STJ nega liminar em habeas corpus de presa na Operação Erga Omnes, no Amazonas

STJ nega liminar em habeas corpus de presa na Operação Erga Omnes, no Amazonas

A defesa de Anabela Cardoso Freitas alegava constrangimento ilegal decorrente de demora na apreciação de habeas corpus no Tribunal de Justiça do Amazonas, além de sustentar a ausência de fundamentação concreta da prisão preventiva e a condição pessoal da paciente como cuidadora de filho com deficiência.  

O ministro Ribeiro Dantas, do Superior Tribunal de Justiça, entendeu não estarem presentes os requisitos para a concessão da medida urgente.

A concessão de liminar em habeas corpus exige demonstração clara e imediata de ilegalidade ou constrangimento ilegal, não sendo suficiente a mera discordância com a decisão que decretou a prisão.

Com esse fundamento, o ministro Ribeiro Dantas, do Superior Tribunal de Justiça, indeferiu pedido de tutela de urgência formulado em favor de investigada no âmbito da Operação Erga Omnes.

Na decisão, proferida em 23 de março de 2026, o relator afastou, em análise preliminar, a presença dos requisitos necessários à concessão da medida. “Na espécie, sem qualquer adiantamento do mérito da demanda, não vislumbro, ao menos neste instante, a presença de pressuposto autorizativo da concessão da tutela de urgência pretendida”, registrou. Com isso, indeferiu a liminar.

O ministro determinou, ainda, a requisição de informações à autoridade apontada como coatora, o TJAM, e ao juízo de origem, providência comum em habeas corpus quando não se verifica, de plano, ilegalidade flagrante que autorize a intervenção imediata da instância superior.

A decisão não enfrenta o mérito do pedido, que será analisado após a prestação das informações e manifestação do Ministério Público.
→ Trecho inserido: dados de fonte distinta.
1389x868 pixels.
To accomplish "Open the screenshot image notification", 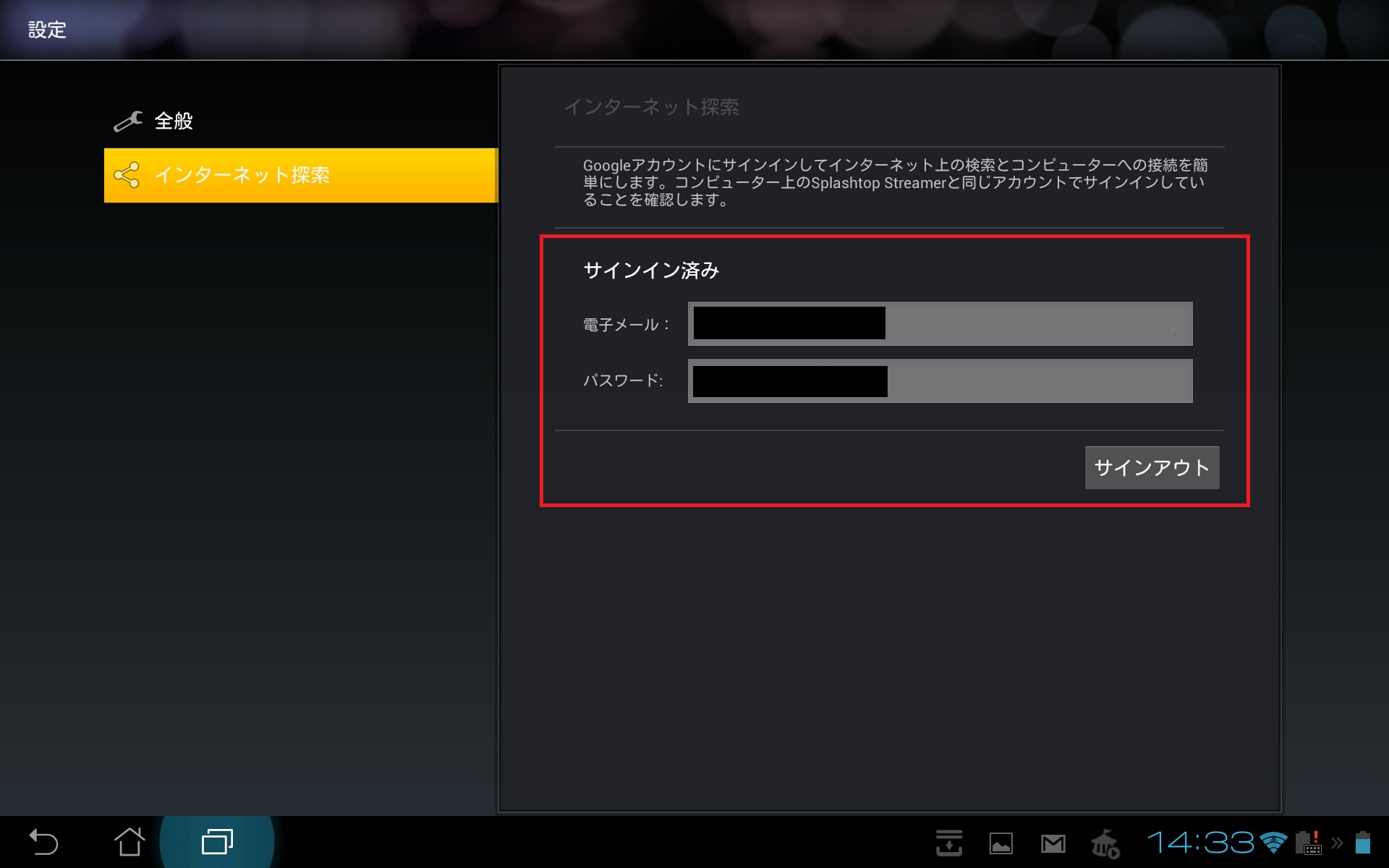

O despacho foi expresso ao delimitar o caráter estritamente cautelar da análise, restringindo-se à verificação da urgência e da plausibilidade da alegação de constrangimento ilegal.

O entendimento reafirma a orientação consolidada do Tribunal no sentido de que o habeas corpus, especialmente em sede liminar, não se presta à revisão antecipada de fundamentos da prisão quando ausente ilegalidade patente, devendo o exame mais aprofundado ocorrer no julgamento definitivo da ordem.